For the past 12 months, Australia has been going through a major review of its copyright law, and in particular, its exceptions to copyright infringement, with a view to ‘updating’ this material for the digital environment. I note that we are not the only ones: Canada are having an ongoing debate (see Michael Geist on all this), and the UK are having their Gower Review (see here).
Today, the Attorney-General has issued a press release, announcing the results of the review. As yet, the press release does not appear to be online, so I’ll summarise. In essence, the government has decided not to adopt the US ‘fair use’ system – where a broadly worded defence must be assessed on a case-by-case basis. Instead, the government will expand, and amend, existing specific exceptions in Australian law. That makes the amendments complicated, but potentially more certain.
The Attorney-General, Philip Ruddock, is characterising the reforms as:
‘…significant copyright reforms which make our laws fairer for consumers and tougher on copyright pirates.’
According to the AG:
‘These are commonsense amendments which will maintain Australia’s copyright laws as the best in the world for the benefit of our creators and other copyright owners and for hte many Australians who enjoy their creative works.’

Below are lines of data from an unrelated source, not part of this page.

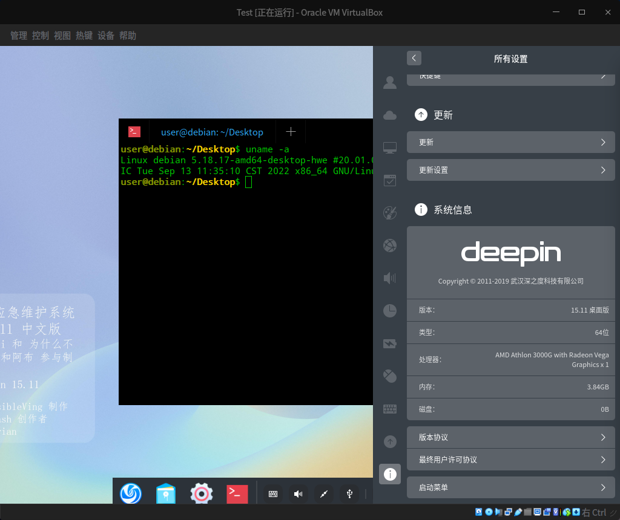The image size is (620, 520).
Task: Open the 设备 menu in VirtualBox
Action: [106, 36]
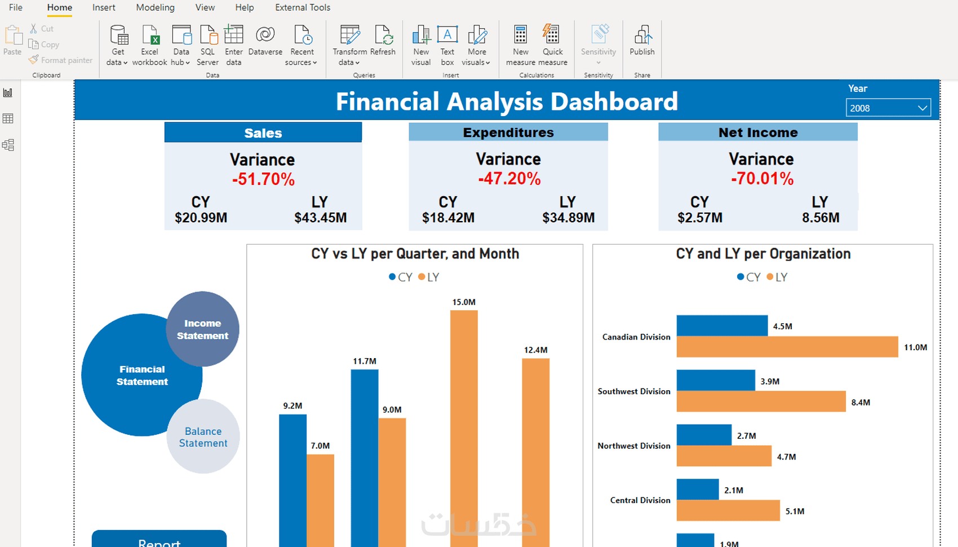Open the Year 2008 slicer dropdown
The image size is (958, 547).
(x=888, y=108)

I wonder, though. The government does appear to have caved on the issue of the ‘flexible exception’ – the ‘catch all’ provision to except uses not foreseen at the time of this legislation. In my submission, I supported such flexibility, and I’m very sorry to see it apparently not there. I wonder whether in a few years time we will be saying what Bill Cornish (not an IP radical or copyleftist, by any stretch of the imagination) said in his Clarendon Lecture:
‘With rapid technical shifts on the scale of the Internet, there must be a case for giving judges some more general power to excuse at the edges, along US lines. After all, at the centre, legislation is rapidly providing the mainstays of control. As one who tried in 1988 to persuade Parliament to introduce a concept of fair use, I feel now even mroe acutely that our failure was a major rebuff. ‘ (Bill Cornish, Intellectual Property: Omnipresent, Distracting, Irrelevant? (OUP 2004) at page 65)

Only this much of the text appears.